Typical of prominent economists: it's all about me, myself and I. No such thing as bad publicity, as Rogoff's Excel blunder showed.

2. The review like the book only considers the final act of a four act play. Can financial crisis only be considered as a management problem? Seems so. Of course, we had good managers in 2008 (Paulson, Geithner, and Bernanke). Unfortunately, good managers may not always be available. Isn't the better approach to avoid financial crisis, and to avoid it by considering its causes? There's an assumption that the preference for speculation and excessive risk are inherent in our financial system and, hence, we must accept it and learn to manage it. Is that true?

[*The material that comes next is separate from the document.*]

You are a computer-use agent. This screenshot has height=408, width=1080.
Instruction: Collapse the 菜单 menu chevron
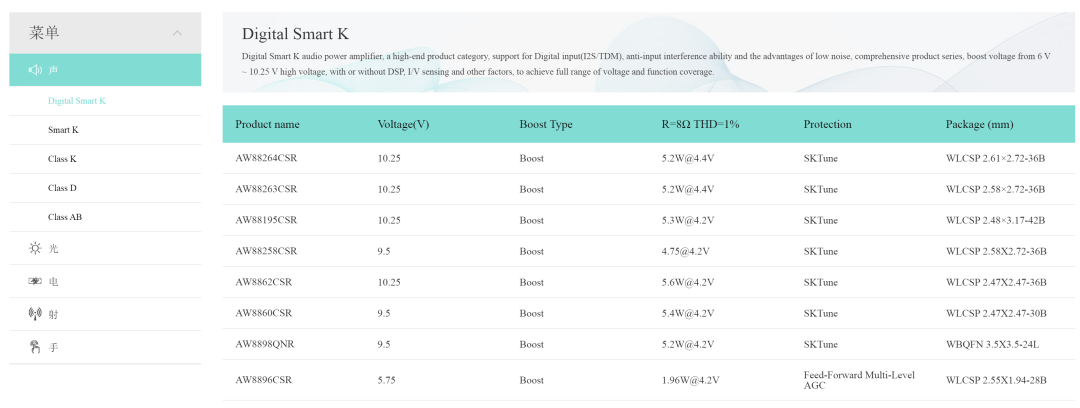pos(178,32)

If, for example, the owners of Goldman Sachs were personally liable for its losses, would Goldman engage in speculation and take excessive risk? OPM is Wolf's preferred solution to speculation and excessive risk, which punishes the passive participants (the investors) rather than the actors (the bankers). It seems that the irrational behavior of bankers is exceeded only by the irrational views of those who observe the bankers.

#5 Phenomenal power--itty bitty living space!

4. I don't why this is surprising. Personally, I find it considerably more amazing when a country with so much potential catch-up growth manages to get poorer.

5. I would like to comment this one. Saviano is the most known writer about the Camorra (name for the Mafia around the Neapel region). He has an own fatwa on his head and lives with a police escort in different places around Italy. He doesn't meet his family for security reasons. What he writes is not speculative. I suggest to read Gomorra to anyone that hasn't to understand how the Italian organized crime works and survives,


And the awesome movie based on the book.

Wolf's book look worth reading, but from the review it is ot clear where Wolf (or Rogoff) stands on the issue of whether monetary authorities could and if the could if they should have avoided the recession by maintaining steady growth rates of NGDP.

Rogoff on the Euro crisis (not sure about Wolf): down plays the extent to which private sector lenders forgot about country risk. On has the impression that they took a Euro liability of a Greek issuer as almost as little more risky than that of a Finnish one. The first Euro crisis resulted from the attempt to save lenders from the consequences of this folly.

You can have some fun with this story. Pick a random action - I started with "air travel" and replace it for the word "sex" everywhere in this article.

If the lazy knee jerk rejection of evo psych hypotheses is to call them "Just So Stories", is the Econ analogy "So So Stories?"

#2. So now Rogoff is saying he was a vigorous advocate of fiscal expansion after 2008? Is this the same Rogoff who proved to us with his junk statistics that debt was about to destroy us all? Good grief. It's no wonder that economics departments around the country are closing, if this is the best that Harvard can produce.

Which Econ Depts are closing?

Check with Tyler Cowen.

According to the latest junk statistics economics departments around the country are closing.